The first test session for Autocar and Shelsley Walsh’s new hillclimb initiative has been held at Curborough sprint track.
Places are still open for further entrants, with another test planned at Shelsley Walsh itself on 15 June, before the season proper gets underway with a sprint at Curborough on 11 July.
The test session saw six young drivers take part, being put through their paces by a group of instructors as they all look to get up to speed ahead of 11 July.
The test day was meant as a taster for the new initiative between Autocar and Shelsley Walsh, the two organisations combining to launch a new, affordable motorsport competition for 17 to 21-year old licensed drivers. It’s based around the 1.2-litre Vauxhall Corsa and is aimed at bringing fresh talent to a sport that prides itself on welcoming cars and drivers of all.
For its first season, the Autocar-Shelsley Walsh Young Drivers’ Championship aims to attract a maximum of 10 competitors to a series of six rounds that will start in earnest this July at the Curborough sprint track, near Lichfield, on 11 July. There are then five further rounds at Shelsley Walsh, Worcestershire, the world’s oldest motor sporting venue still in use, this September.

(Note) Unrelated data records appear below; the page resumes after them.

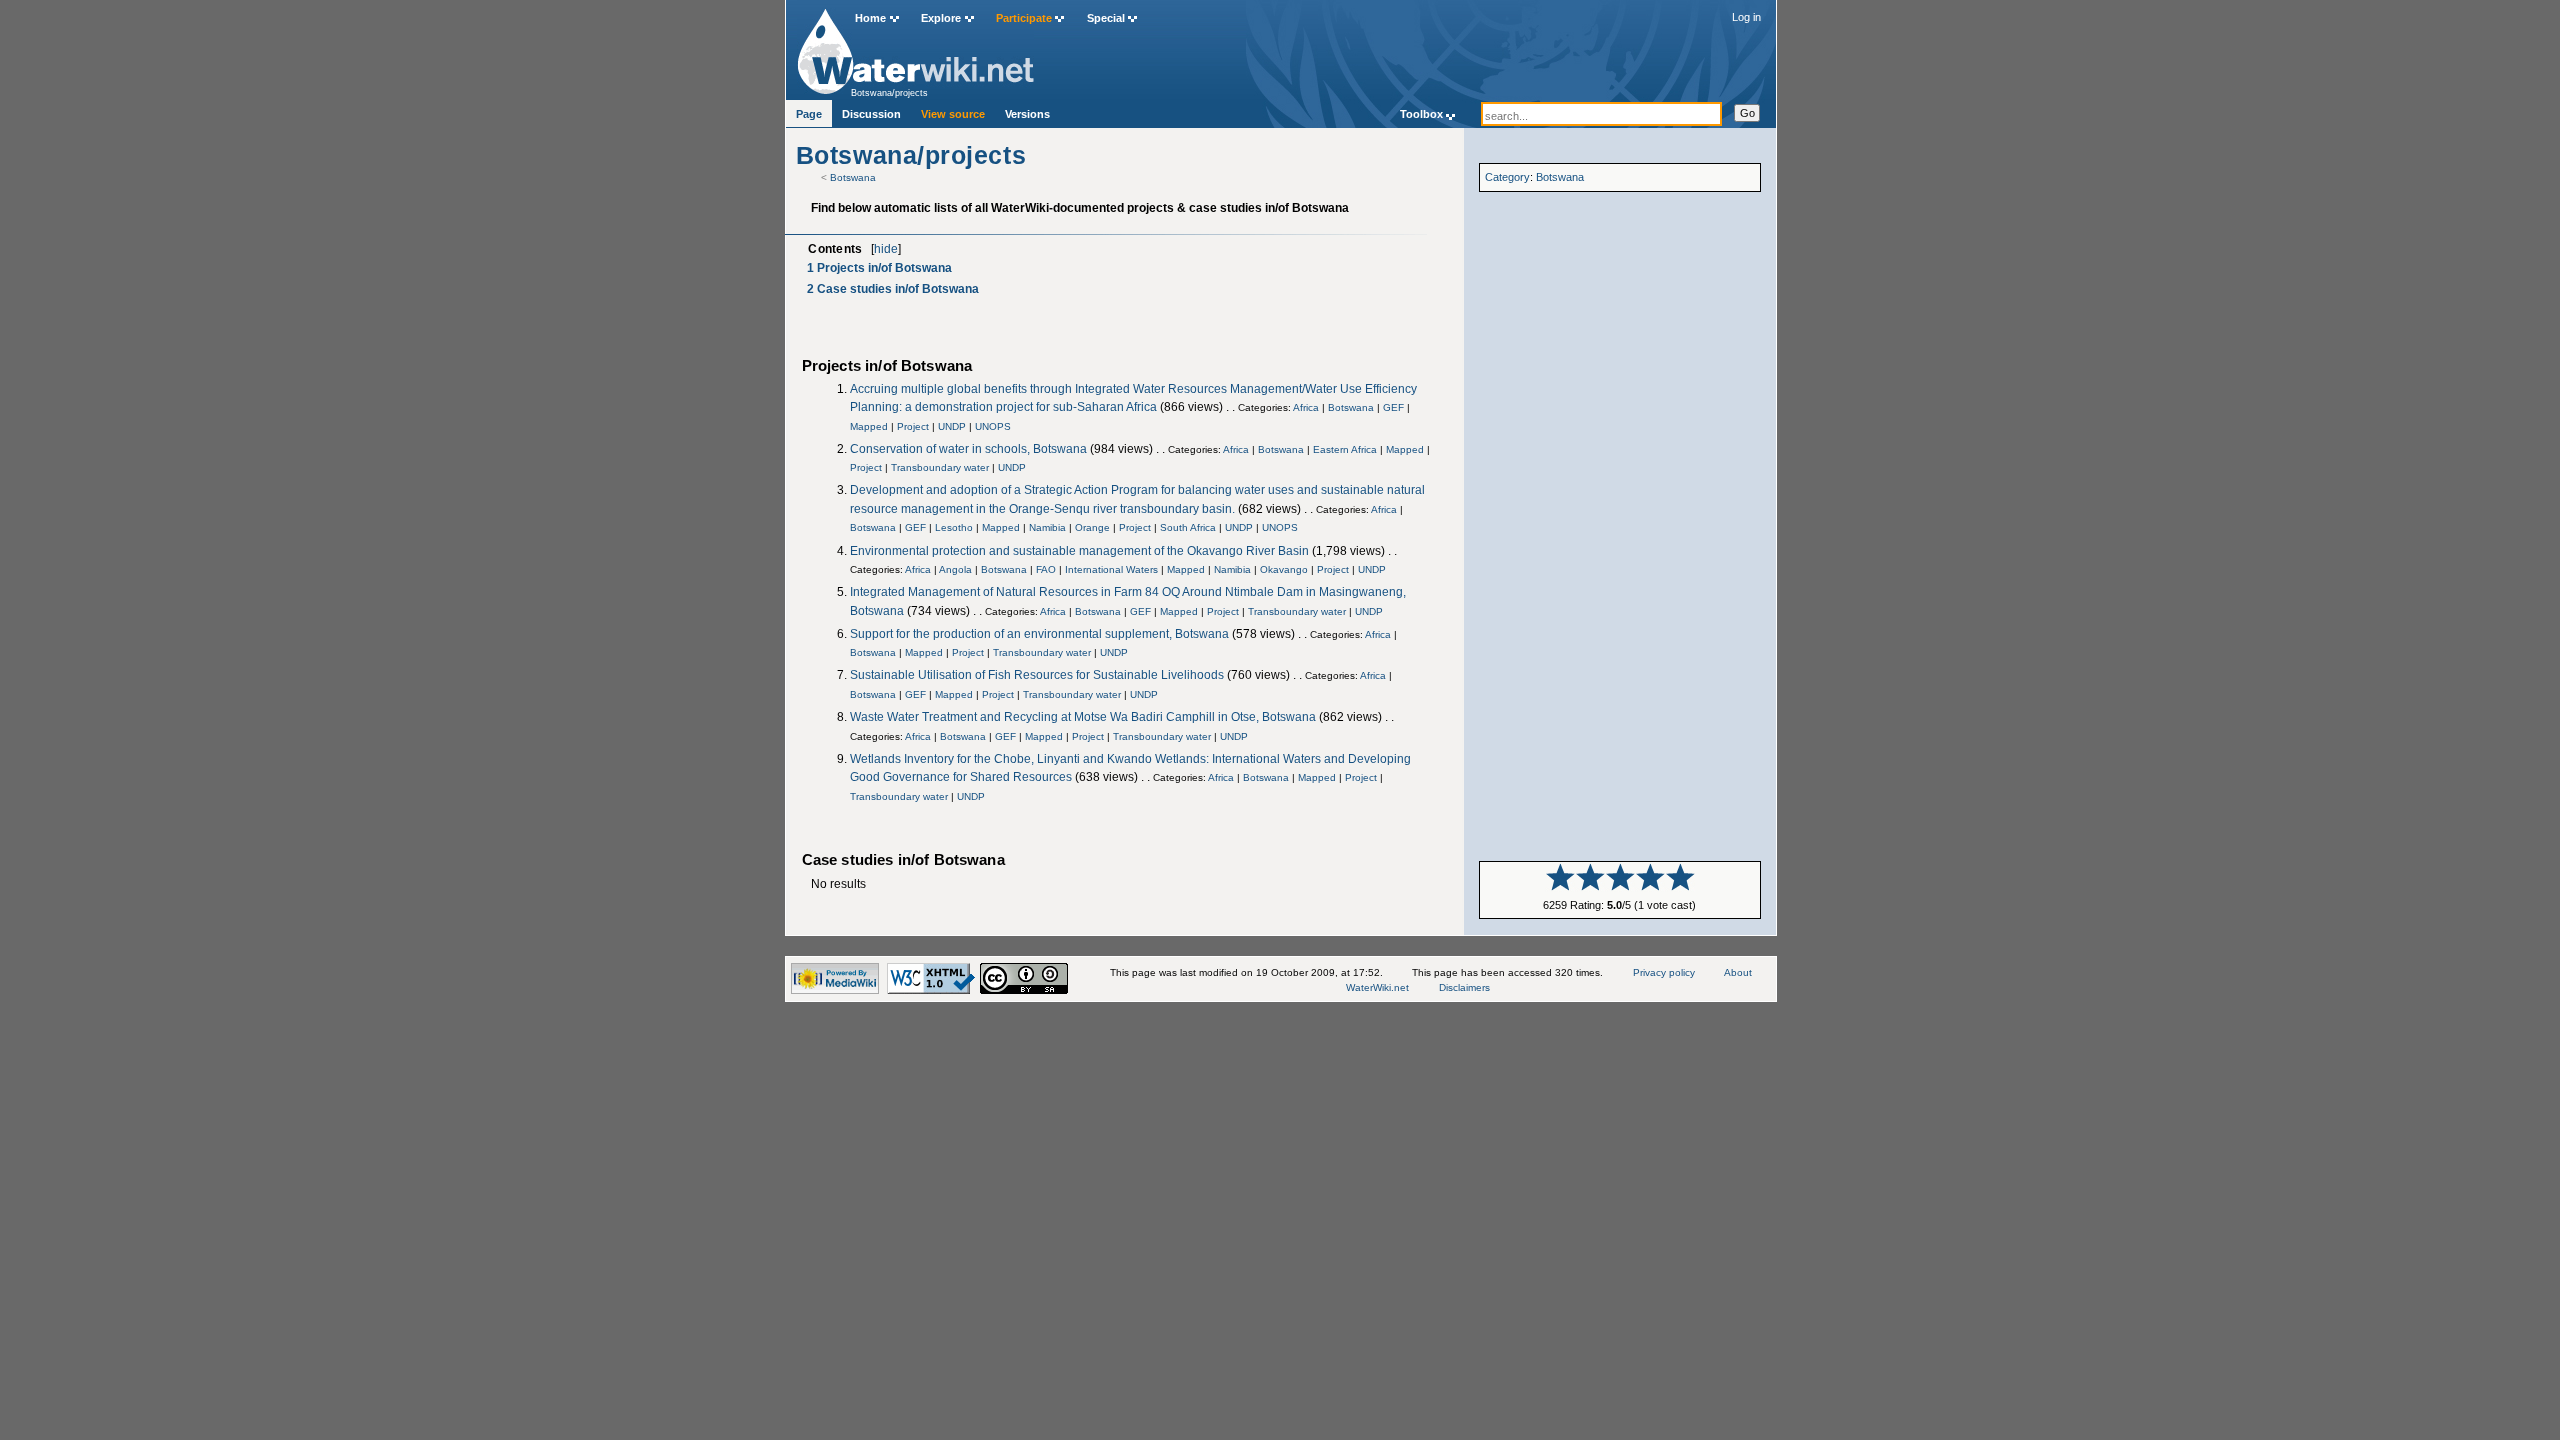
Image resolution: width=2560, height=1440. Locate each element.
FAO (1046, 569)
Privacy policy (1664, 972)
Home (870, 18)
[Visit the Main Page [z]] (915, 47)
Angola (955, 569)
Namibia (1047, 527)
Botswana (853, 177)
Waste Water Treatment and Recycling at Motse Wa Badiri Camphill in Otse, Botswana (1083, 717)
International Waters (1111, 569)
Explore (941, 18)
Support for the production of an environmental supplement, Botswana (1039, 634)
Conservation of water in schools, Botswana (968, 449)
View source (953, 114)
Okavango (1284, 569)
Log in (1746, 17)
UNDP (952, 426)
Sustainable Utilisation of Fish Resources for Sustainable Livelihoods (1037, 675)
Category (1507, 177)
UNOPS (993, 426)
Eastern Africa (1345, 449)
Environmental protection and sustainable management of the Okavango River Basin (1079, 551)
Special (1106, 18)
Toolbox (1421, 114)
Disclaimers (1464, 987)
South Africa (1188, 527)
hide (886, 249)
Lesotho (954, 527)
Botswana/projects (889, 93)
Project (913, 426)
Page (809, 114)
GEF (1393, 407)
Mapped (869, 426)
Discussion (871, 114)
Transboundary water (940, 467)
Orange (1092, 527)
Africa (1306, 407)
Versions (1027, 114)
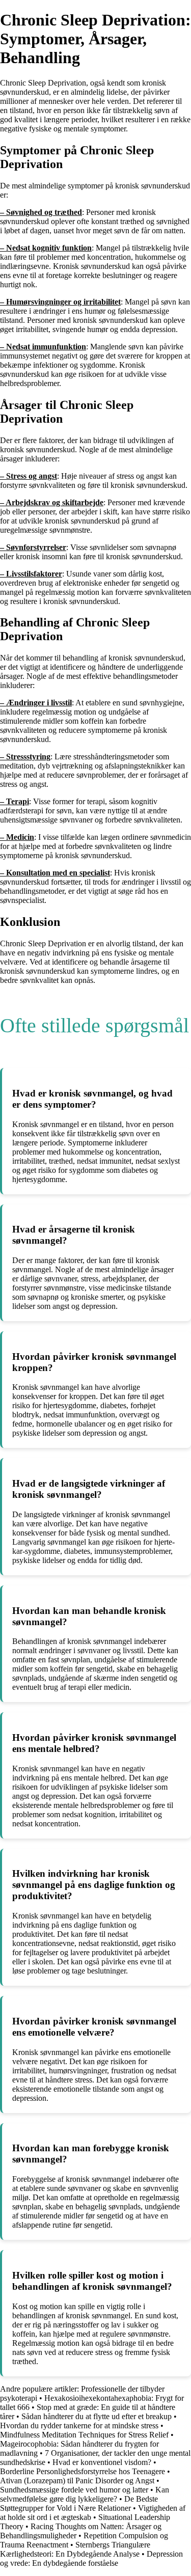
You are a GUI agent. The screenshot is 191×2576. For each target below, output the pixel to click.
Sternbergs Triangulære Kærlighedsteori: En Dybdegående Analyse (75, 2549)
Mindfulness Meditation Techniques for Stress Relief (84, 2434)
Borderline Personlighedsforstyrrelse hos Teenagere (82, 2471)
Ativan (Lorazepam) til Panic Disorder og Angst (77, 2480)
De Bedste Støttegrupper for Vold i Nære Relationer (79, 2503)
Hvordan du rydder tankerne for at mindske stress (80, 2425)
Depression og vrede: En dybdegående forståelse (91, 2558)
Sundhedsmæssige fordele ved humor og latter (75, 2489)
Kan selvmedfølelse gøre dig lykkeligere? (84, 2494)
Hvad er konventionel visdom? (102, 2462)
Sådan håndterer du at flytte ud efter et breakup (97, 2416)
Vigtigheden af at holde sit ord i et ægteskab (92, 2513)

“Our sport needs more younger competitors,” says series instigator and guiding light, Paul Matty. “We think this is the ideal way to draw them in. We want to attract young competitors with lots of ambition but no racing experience, by keeping the cars simple and equal, and the cost of entry as low as it can be. We’ve already had plenty of interest — including from other clubs and tracks who’d like to do the same kind of thing.”
At the competition’s official launch at Shelsley Walsh yesterday its first official entrant, 21-year old Ben Evans, took to the track for our cameras in a healthy-looking 2008 Vauxhall Corsa bought for £2300 in the local classifieds. The car was standard apart from a fire extinguisher (supplied free to all entrants). Ben, a Bromsgove-based car parts specialist, also modelled a set of the special series race overalls that, like the helmet, will be supplied to all entrants at a heavily discounted price.
Also on hand to lend support for what he called “a great initiative” was Constable Simon Yuile, a forensic collision investigator representing the West Mercia Police, and a lifelong car enthusiast. “This is the kind of practical step that can help young drivers enjoy themselves in cars, but be much safer when they do it,” he said.